# Instructions for the task
Exactly and only the lines from the first entry through the line with "Expand Advanced Options under PRU Linker" should be copied, both ends included, with no pictures.

Dataset entries
========================================

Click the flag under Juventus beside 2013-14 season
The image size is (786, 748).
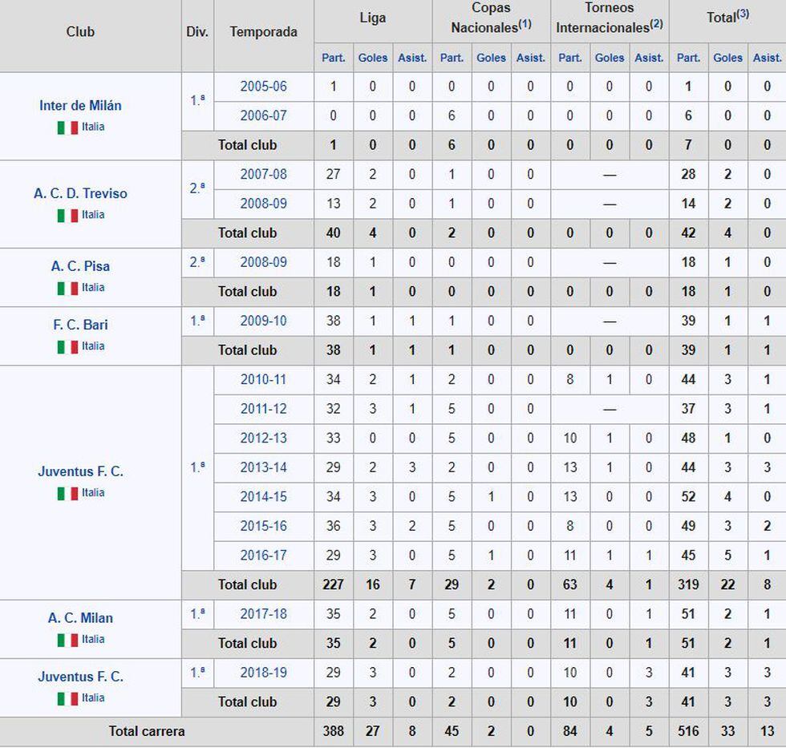(x=67, y=493)
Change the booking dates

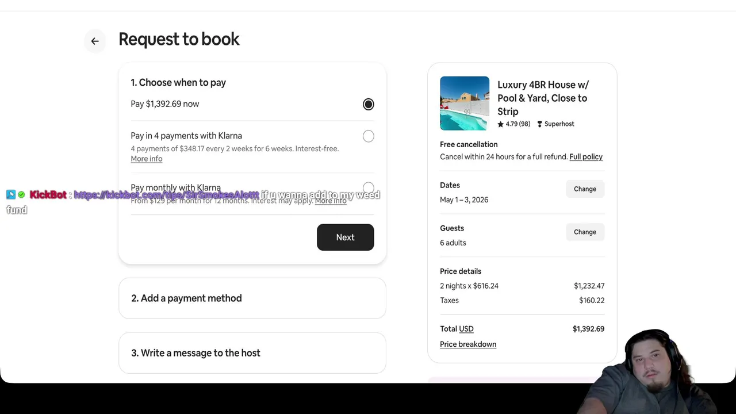(585, 189)
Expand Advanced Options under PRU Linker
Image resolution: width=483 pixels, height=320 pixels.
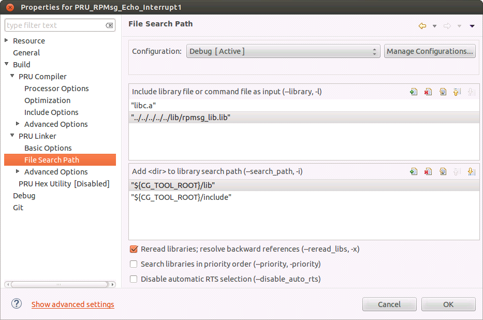coord(17,171)
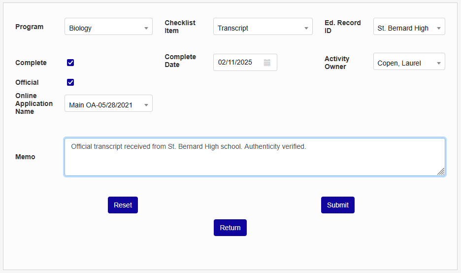Screen dimensions: 461x273
Task: Toggle the Official checkbox
Action: (x=70, y=82)
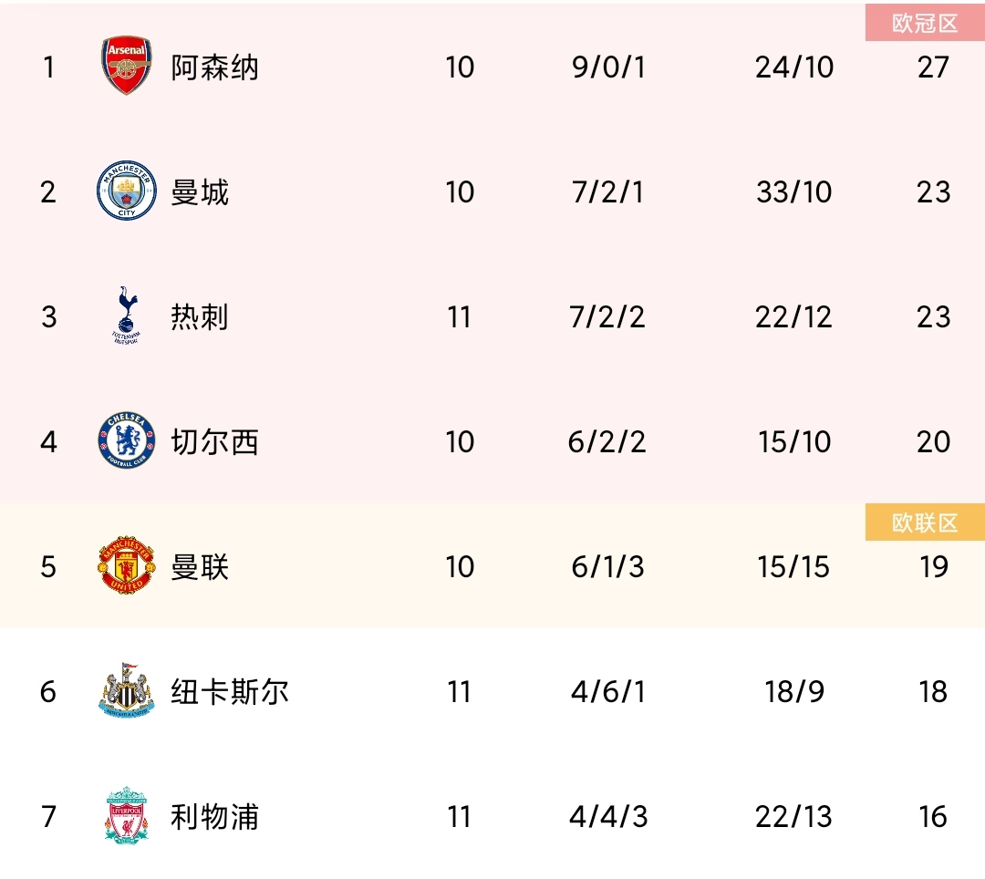
Task: Click the 欧冠区 zone label
Action: click(926, 23)
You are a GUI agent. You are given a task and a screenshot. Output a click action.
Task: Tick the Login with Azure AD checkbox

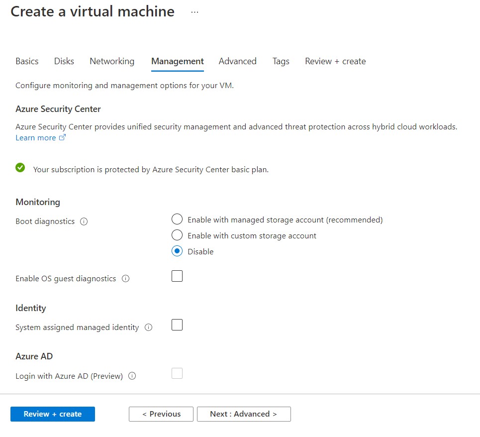coord(177,373)
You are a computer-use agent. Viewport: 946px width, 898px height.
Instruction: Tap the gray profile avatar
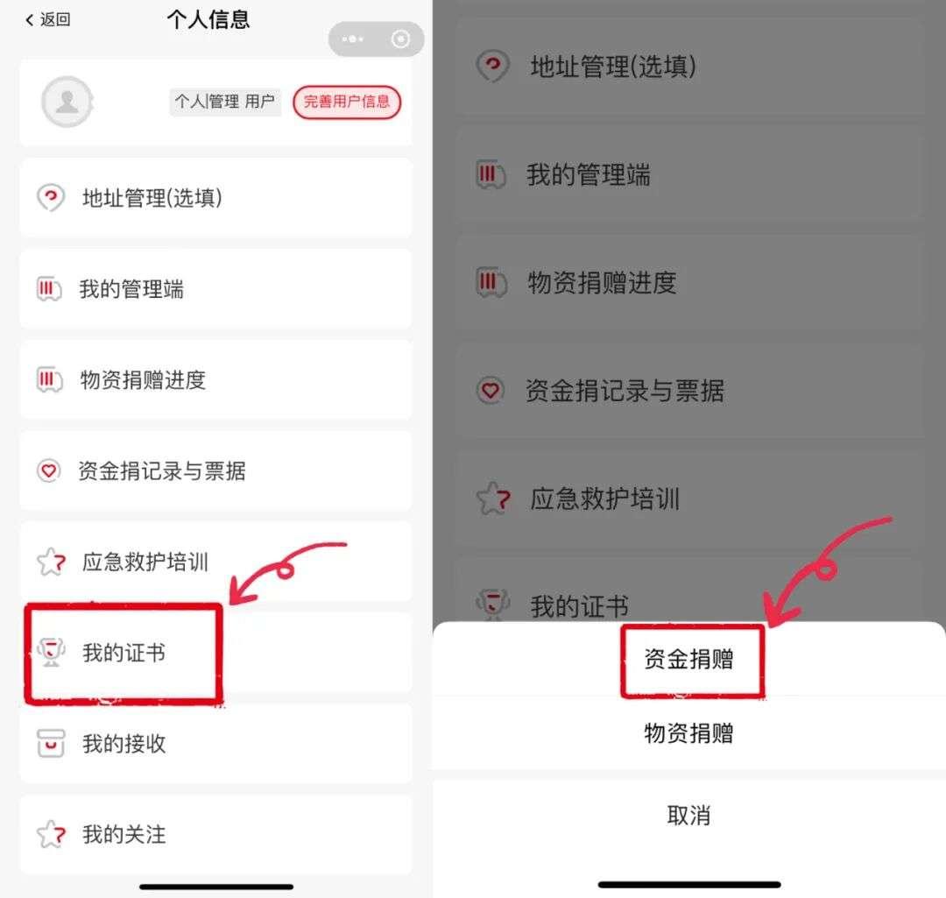(x=67, y=102)
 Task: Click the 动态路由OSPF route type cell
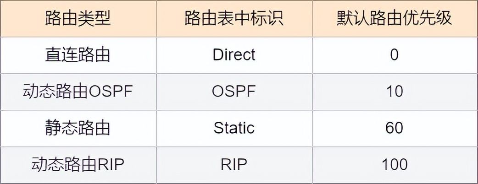78,91
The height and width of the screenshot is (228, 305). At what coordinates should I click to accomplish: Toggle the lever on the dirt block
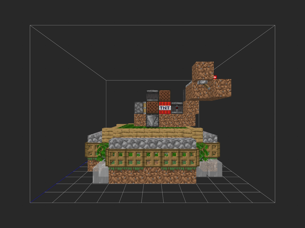[x=204, y=84]
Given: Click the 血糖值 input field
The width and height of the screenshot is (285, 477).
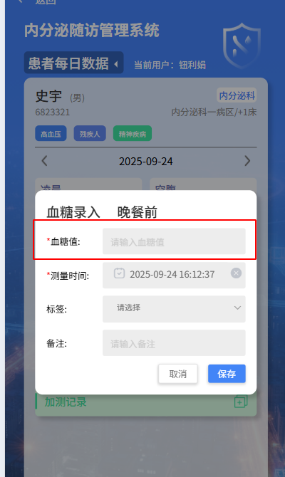Looking at the screenshot, I should coord(174,241).
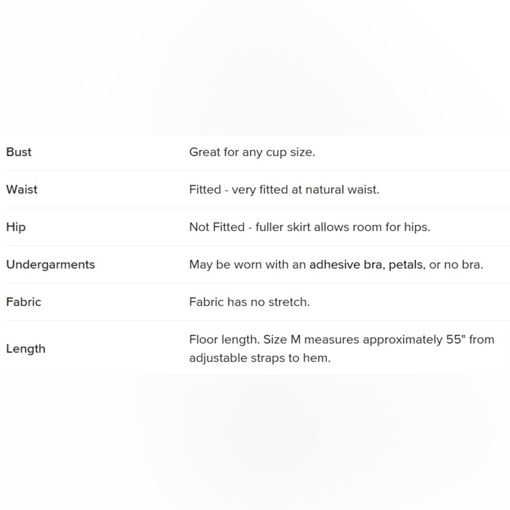The height and width of the screenshot is (510, 510).
Task: Click the 'or no bra.' text
Action: point(456,264)
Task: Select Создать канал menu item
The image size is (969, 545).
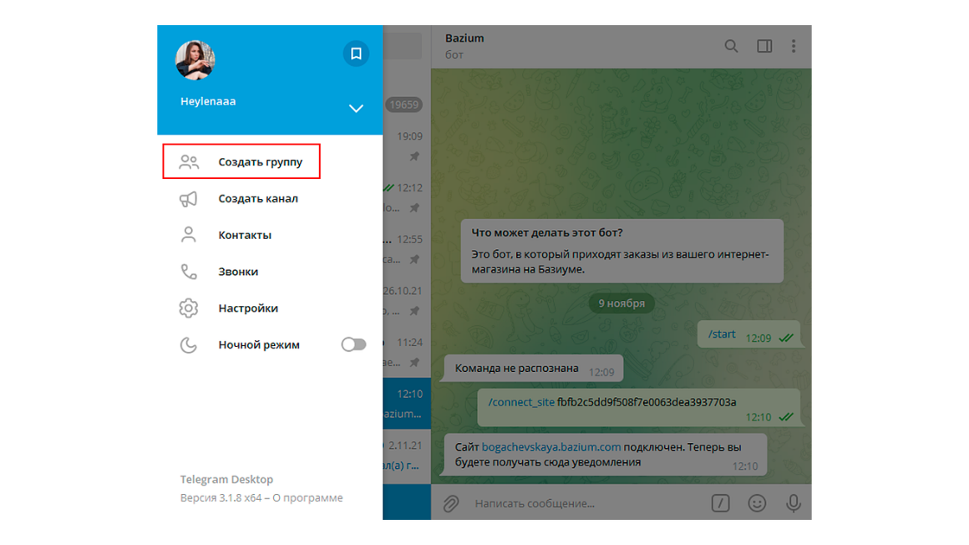Action: [x=270, y=199]
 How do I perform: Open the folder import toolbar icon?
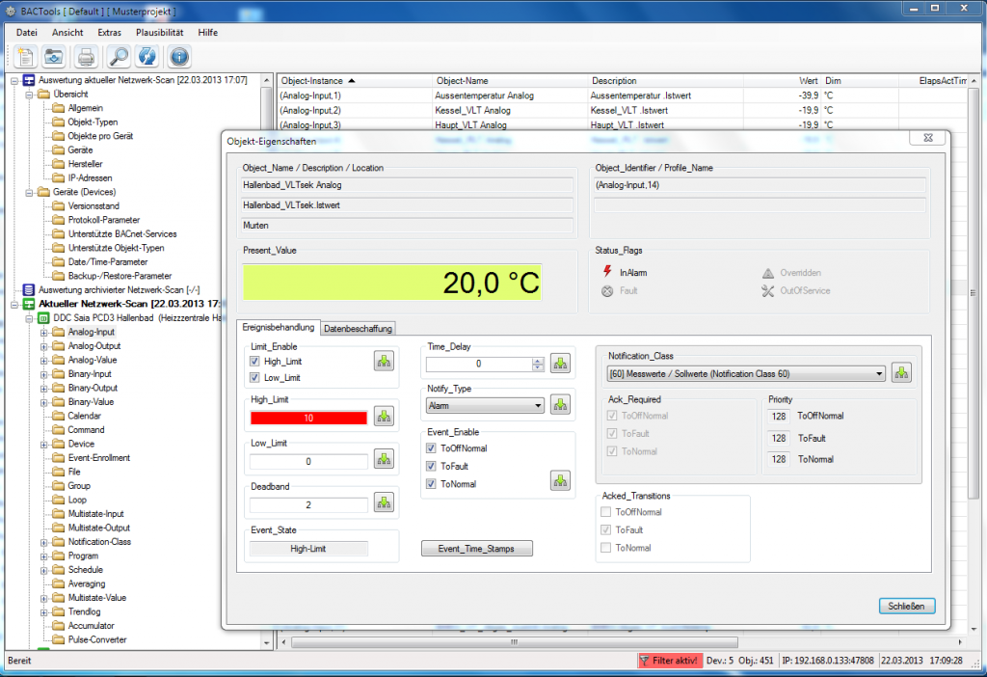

========================================

# Task output
Click the flag under Juventus beside 2013-14 season
The image size is (786, 748).
(x=67, y=493)
Change the booking dates

(585, 189)
Expand Advanced Options under PRU Linker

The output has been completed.